Following is a casual history of how Greg become interested in computers and software.
This history will hopefully entertain you and give you an idea of our broad and long-running
IT experience. Click the menu items on the left under Software to learn
about recent projects and skills. You can click the images below to popup enlargements.
Ancient History
Orthogonal Programming's founder Greg Keogh was introduced to programming as a 5th form
(year 11) student in 1973. Most of the students had gone away on a rather tedious and
unattractive "school trip" for one week and the maths teacher asked the handful
of remaining students what special interest topic they would like to play with. Greg suggested
computer programming (but the exact reason for this suggestion is now forgotten). This struck
an immediate resonance with the teacher, as his wife was a computer programmer who had overnight
access to the computer centre at Monash
University.
Minitran
(Miniature FORTRAN) was written on punch cards where the chads were punched-out with the
unwrapped tip of a paperclip. Although the output was old fashioned line-printer text on
15x11 inch paper, it was immediately obvious that this simple programming system could solve
high-degree polynomial equations or plot complex functions in seconds that would take hours
(or days) by hand or with a calculator. In this way Greg's love of computers began.
Early History
During
the late 1970s Greg was a computer operator on Honeywell OS/2000 mainframe systems and mastered
the assembly language of the machines in his spare time. The inaptly named Easycoder
assembler language was extraordinarily difficult by modern standards but Greg used it to
create many software utilities that were vital for company productivity.
In
1980, Greg became a full-time software developer and systems programmer on FACOM (later
called Fujitsu) mainframes within a large payroll company and became a highly skilled and
well organised systems programmer who used COBOL and OS/370 assembler to the limits of their
capabilities. It was during this period that Greg learned the discipline of writing mission-critial
software and managing large computer systems.
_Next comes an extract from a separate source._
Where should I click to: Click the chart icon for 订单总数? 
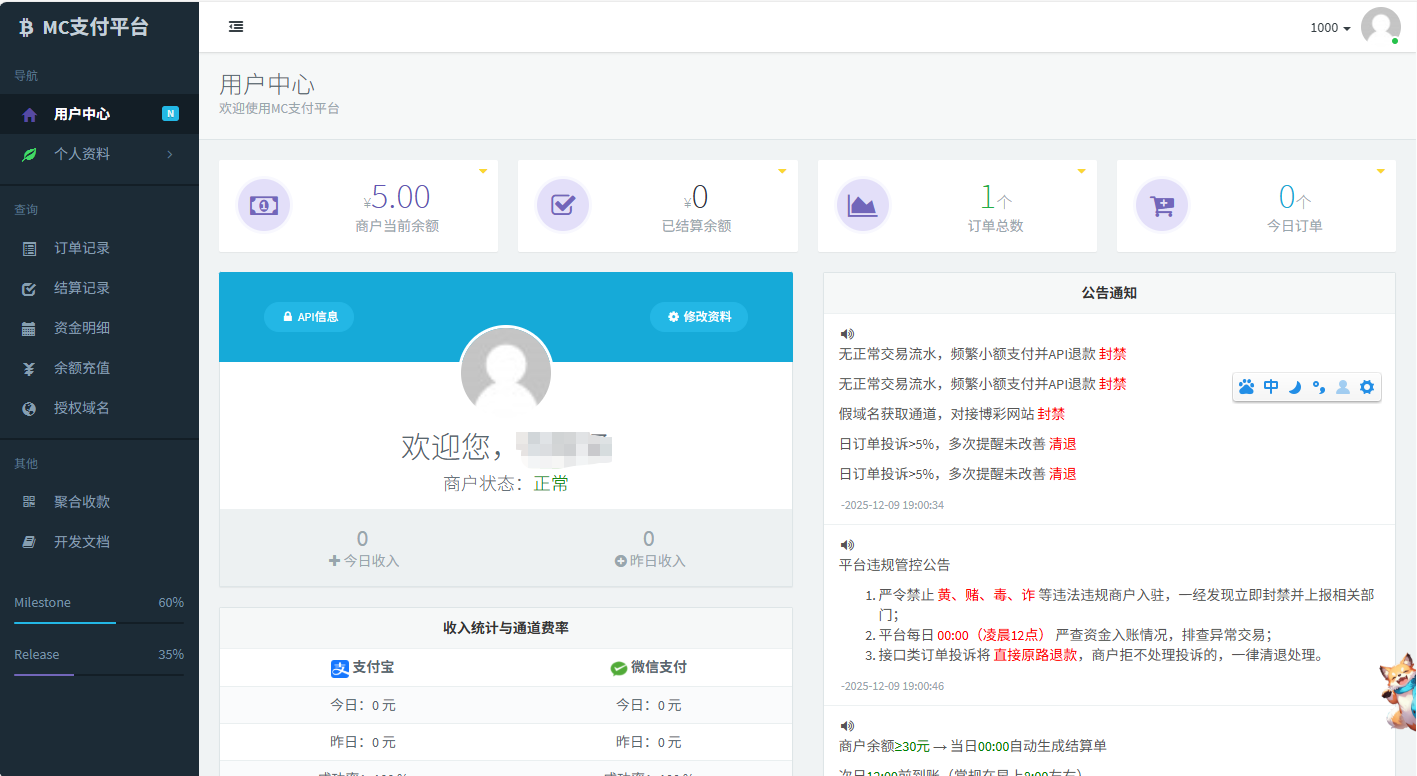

In the early 90s Greg worked as a consulting systems programmer on Fujitsu and IBM mainframes
for a small company based in Sydney.
Recent History
In early 1992 Greg bought his first PC (a 486 DX-50 with 8MB of RAM) and the current Microsoft
C/C++ 7.0 and SDK 3.1 development kits. This purchase saw the end of the mainframe
world and a move to PC development. The period from 1993-2004 encompassed the following
projects:
- Rostering and payroll applications on Windows and SCO Unix using Microsoft Cobol, AcuCobol,
Visual C/C++, Watcom C++, GNU C++ and Borland C++.
- Cinema reserved ticketing system on OS/2 using Microfocus COBOL, Borland C/C++,
VisualAge C++, native REXX, Visual REXX and Raima database.
- Real-time multi-language and localised visual testing systems on Windows using Borland
C++ and Microsoft C++.
- Enterprise integration systems for Windows, Unix and OS/390 using Java and C++ with
special focus upon distributed networking using JINI/JIRO technologies.
- Converting a DOS command line cryptographic workbench program into a multi-threaded
DLL with a high-performance C++/MFC authored frontend.
- An ASP.NET website to collecting bookings for a catering service.
- An ASP.NET website to report upon construction industry data.
- A .NET desktop application to manipulate an electrial safety testing device.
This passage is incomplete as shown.